「蓮さん、これは何処に閉まって置く?」

先程から身重な体でちょこまかと、部屋の片付けに精を出す心菜が気が気では無い。

出来ればそのソファに寝そべり、一歩たりとも動かず居て欲しいのが今の俺の心情だ。

「これは俺が一緒に閉まうから、少し休もう。お腹が張ったらいけない。」
彼女の手から荷物を奪い、ソファに誘導して強引に座らせる。

「まだ始まったばかりだよ。
今日中には出来るだけまとめておきたいんだから、休んでる暇なんて無いよ。」

抗議の目を彼女から向けられ、苦笑いして誤魔化す。

「心菜は指示だけしてくれればいい。あまり動かれると心配で気が気じゃ無い。」
俺も負けずに抗議をして、彼女をソファに止める。

「1人じゃ大変だよ。無理はしないから一緒に片付けちゃおう。お洋服も整理したいし…。」

彼女には強くダメとは言えない俺の、心情を逆手に取って、可愛くおねだりするかのように見つめてくる。

思わず分かったと降参しそうになる自分を律して、すかさず彼女の手に飲み物を渡す。

最近の彼女のお気に入りは、このお手製のレモンスカッシュと、日本からお土産でもらった缶入りクッキーだ。

すかさず缶の蓋を開け、可愛い口に一枚近付ける。
すると彼女が条件反射のような仕草で、パクッと口を開けるから、愛しさが込み上げて俺もソファに座り込み一緒に寛いでしまう。
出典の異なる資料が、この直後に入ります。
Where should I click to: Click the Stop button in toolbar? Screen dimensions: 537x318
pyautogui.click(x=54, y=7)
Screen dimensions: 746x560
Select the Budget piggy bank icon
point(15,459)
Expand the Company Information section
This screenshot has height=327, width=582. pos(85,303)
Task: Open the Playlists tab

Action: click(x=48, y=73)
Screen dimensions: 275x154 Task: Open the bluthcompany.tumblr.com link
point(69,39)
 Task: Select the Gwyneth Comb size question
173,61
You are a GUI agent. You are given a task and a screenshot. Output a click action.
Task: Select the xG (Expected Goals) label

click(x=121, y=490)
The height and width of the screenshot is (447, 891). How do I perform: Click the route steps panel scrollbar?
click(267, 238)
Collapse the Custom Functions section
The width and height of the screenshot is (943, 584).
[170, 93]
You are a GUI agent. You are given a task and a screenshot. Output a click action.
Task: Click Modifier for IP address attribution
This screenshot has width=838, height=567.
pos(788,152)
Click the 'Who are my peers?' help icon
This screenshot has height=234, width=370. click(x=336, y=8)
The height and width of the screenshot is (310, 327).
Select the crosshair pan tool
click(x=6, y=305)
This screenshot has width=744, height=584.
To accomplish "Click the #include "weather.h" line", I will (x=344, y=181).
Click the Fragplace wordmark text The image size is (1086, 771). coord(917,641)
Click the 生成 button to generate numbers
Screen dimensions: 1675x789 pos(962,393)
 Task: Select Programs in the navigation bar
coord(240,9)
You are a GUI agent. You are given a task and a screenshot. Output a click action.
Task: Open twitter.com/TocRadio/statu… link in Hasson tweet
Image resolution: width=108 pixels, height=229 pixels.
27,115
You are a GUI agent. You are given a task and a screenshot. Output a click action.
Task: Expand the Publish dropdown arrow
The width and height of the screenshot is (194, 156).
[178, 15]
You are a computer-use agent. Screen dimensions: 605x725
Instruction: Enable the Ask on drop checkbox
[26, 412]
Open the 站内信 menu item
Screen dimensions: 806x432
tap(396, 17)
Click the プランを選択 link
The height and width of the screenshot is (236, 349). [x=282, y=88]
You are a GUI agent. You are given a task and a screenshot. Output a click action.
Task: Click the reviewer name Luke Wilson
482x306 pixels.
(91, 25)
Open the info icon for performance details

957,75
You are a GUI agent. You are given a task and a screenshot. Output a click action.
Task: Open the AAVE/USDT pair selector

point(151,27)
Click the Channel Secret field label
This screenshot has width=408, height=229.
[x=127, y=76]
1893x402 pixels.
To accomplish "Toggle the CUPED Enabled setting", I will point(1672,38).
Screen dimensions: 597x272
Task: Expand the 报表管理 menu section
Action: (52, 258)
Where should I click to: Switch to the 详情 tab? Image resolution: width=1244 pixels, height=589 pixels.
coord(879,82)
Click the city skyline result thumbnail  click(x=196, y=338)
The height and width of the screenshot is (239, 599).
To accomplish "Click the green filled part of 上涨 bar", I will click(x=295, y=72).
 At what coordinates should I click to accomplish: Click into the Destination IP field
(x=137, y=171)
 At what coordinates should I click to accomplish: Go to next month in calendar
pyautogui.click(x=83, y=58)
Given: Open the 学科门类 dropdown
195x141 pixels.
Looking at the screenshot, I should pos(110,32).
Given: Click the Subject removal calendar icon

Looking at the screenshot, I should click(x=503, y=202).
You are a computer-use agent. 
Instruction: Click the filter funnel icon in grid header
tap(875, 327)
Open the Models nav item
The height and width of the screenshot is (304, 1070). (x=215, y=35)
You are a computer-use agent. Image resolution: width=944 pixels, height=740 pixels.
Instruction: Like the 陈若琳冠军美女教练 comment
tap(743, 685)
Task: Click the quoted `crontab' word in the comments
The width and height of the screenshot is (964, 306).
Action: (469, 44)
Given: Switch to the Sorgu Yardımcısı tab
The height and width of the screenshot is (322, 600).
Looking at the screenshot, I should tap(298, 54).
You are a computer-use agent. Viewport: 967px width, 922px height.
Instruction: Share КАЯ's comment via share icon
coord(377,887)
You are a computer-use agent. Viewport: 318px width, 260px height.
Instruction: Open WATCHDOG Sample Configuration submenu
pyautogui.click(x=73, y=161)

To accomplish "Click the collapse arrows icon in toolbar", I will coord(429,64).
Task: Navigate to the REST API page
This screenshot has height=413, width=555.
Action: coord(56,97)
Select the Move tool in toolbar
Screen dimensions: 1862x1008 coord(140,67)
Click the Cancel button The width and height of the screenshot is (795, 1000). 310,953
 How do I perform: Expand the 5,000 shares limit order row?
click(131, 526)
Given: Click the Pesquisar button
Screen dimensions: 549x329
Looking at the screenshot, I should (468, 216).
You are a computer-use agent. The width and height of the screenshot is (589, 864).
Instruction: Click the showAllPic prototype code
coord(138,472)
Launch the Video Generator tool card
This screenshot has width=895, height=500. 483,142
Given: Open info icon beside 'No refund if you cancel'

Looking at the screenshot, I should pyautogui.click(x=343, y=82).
「このクッキーどこで買えるんだろう?日本に帰ったら1番に買いに行かなくちゃ。」

そう言って可愛く笑うから、俺も思わず缶から1枚取って口に運ぶ。

ほろほろと口の中で崩れる食感や、こっちには無いほのかな甘さが確かに美味い。

「蓮さんも最近甘いものよく食べるようになったよね。」
嬉しそうな目を向けられる。

「心菜が美味しそうに食べるから、気になって食べてるうちに俺もハマった。」
願わくば、全ての思考を共有したい。

彼女が好きな物はもちろん、苦手な物まで。

俺のドス黒い思惑なんかには気にも留めず、ニコニコと笑顔を振り撒きクッキーを頬張る。

「でも、あまり食べ過ぎると母乳の出が悪くなるんだって。洋菓子は特に詰まりやすくて、まだ和菓子の方がマシなんだって。」

日本から取り寄せたマタニティ雑誌の知識を披露してくるから、慌ててクッキー缶に蓋をする。

「このぐらいで辞めておこう。食べ過ぎは身体に禁物だ。」
急に閉じられた缶を睨み、ついでに俺も睨まれる。

「蓮さん、この頃お母さんみたい。」

「俺が律しなきゃ、心菜は永遠に食べ続けるだろ。」
ポンポンと彼女の頭に触れて髪を撫ぜる。

よし、と言うように立ち上がりまた、荷物作りに精を出す。

それを俺は苦笑いしながら煽り見て、ため息を一つ吐いて立ち上がる。

心菜を制するのは難しい難問だ。